In what is becoming a recurring theme in our public events, several former patients and members of staff complained about changes made to nurses’ uniforms, from formal to casual (indeed labelled ‘pyjama style’ by one visitor).  Whilst some disliked the loss of ‘Matron’ and the formal nursing appearance, others recognised the need for staff to feel comfortable, tie-ing this to an increase in ‘target culture’ and workload.  We heard from one American citizen who pitied the NHS, feeling that ‘socialised medicine’ was inevitably more inefficient; but also from another who envied the British system of healthcare, speaking of the £800 a month which she spent on her family’s medical insurance.

Some of the conversations which we had helped us to rethink our research priorities and findings so far – thus embedding public feedback in our project from its inception.  Personally, my research is looking at the mobilisation of campaign groups around the NHS over time.  Speaking with people from Leeds has brought new groups to my attention – for example Leeds Hospital Alert – which again reiterated the significance of individual localities in public perceptions of NHS care.  At the same time, many people who I spoke with had not heard of even the largest campaign groups operating today, such as Keep Our NHS Public, and were not especially motivated to learn more about them.  This is not reason to jettison my research (hopefully?), but it is a useful reminder that, when lost in an individual organisation’s archives, it is easy to buy into institutional narratives, and to forget or over-estimate the broader social and cultural perceptions of this group.  Campaign groups may hold very different meanings for their membership than they do for broader publics.

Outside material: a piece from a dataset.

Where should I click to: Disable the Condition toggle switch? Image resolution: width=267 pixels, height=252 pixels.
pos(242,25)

People’s memories and recollections are clearly important for writing a People’s History of the NHS.  This leaves us nonetheless with important questions about how we can best use public events to access these experiences, and about how we should store and analyse people’s narratives to track change across regions and time.  At the moment, we are trialing multiple approaches.  We hoped that people may bring objects to our Roadshows.  This has not yet been the case.  Nonetheless, by having our own objects there – at the Thackray including a false eye, false teeth, and my own NHS baby glasses – we sparked reminiscences from the public.  We must now think carefully about which objects to bring, because their selection inevitably opens up, and thus perhaps closes down, particular narratives.  Should we bring objects which relate to our own research interests, to spark discussion there?  We have both short and long surveys, and can analyse the responses which we receive, and the language used.  We have had activities for children also – the colouring in of Nye Bevan, the writing of acrostic poems with ‘Hospital’ – and must think carefully about how to draw meaning from these glorious scribbles.

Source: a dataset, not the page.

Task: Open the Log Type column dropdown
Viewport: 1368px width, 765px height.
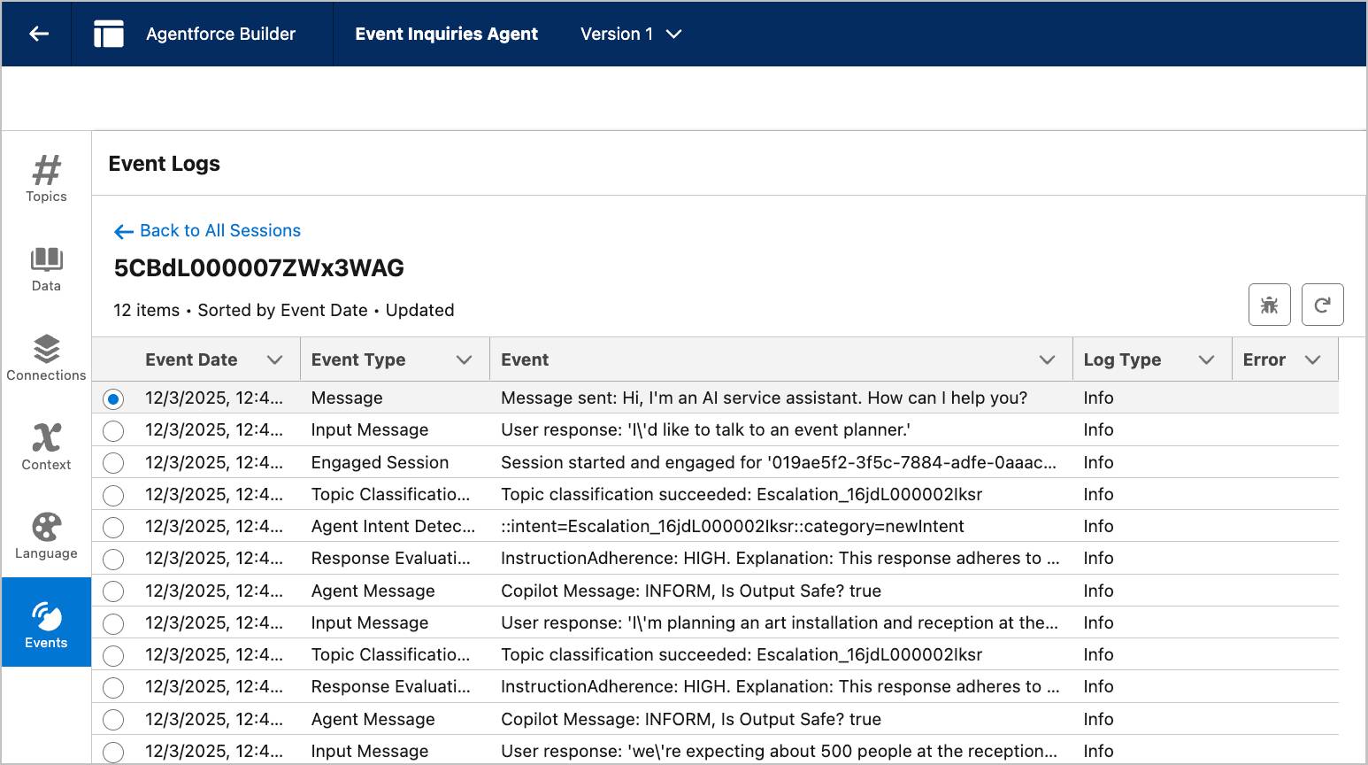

The Roadshow also lead me to reflect on questions about how and where to place ourselves in this public work, and also in our research more broadly.  Members of our team inevitably have their own feelings and experiences with the NHS: a highly contested institution.  But by sharing these do we open up debate – encouraging a reciprocal system of sharing with those we speak to – or do we close down discussion, making people feel unsure about sharing different memories or opinions with us?  I felt that people responded well when presented with my NHS glasses from childhood, and that this encouraged further recollections.  At the same time, this is by no means a neutral object.  Indeed, the existence of these glasses signals my long-term relationship with the NHS, that my parents, too, had a commitment to this institution.  That I still own these glasses, and that I would display them at an event, again positions me clearly as a particular type with historian, with particular biases related to this area.  Being reflexive about how we present ourselves at public events, and the responses which this encourages or deters, is highly important; and something which I hope to reflect on further, as our programme develops.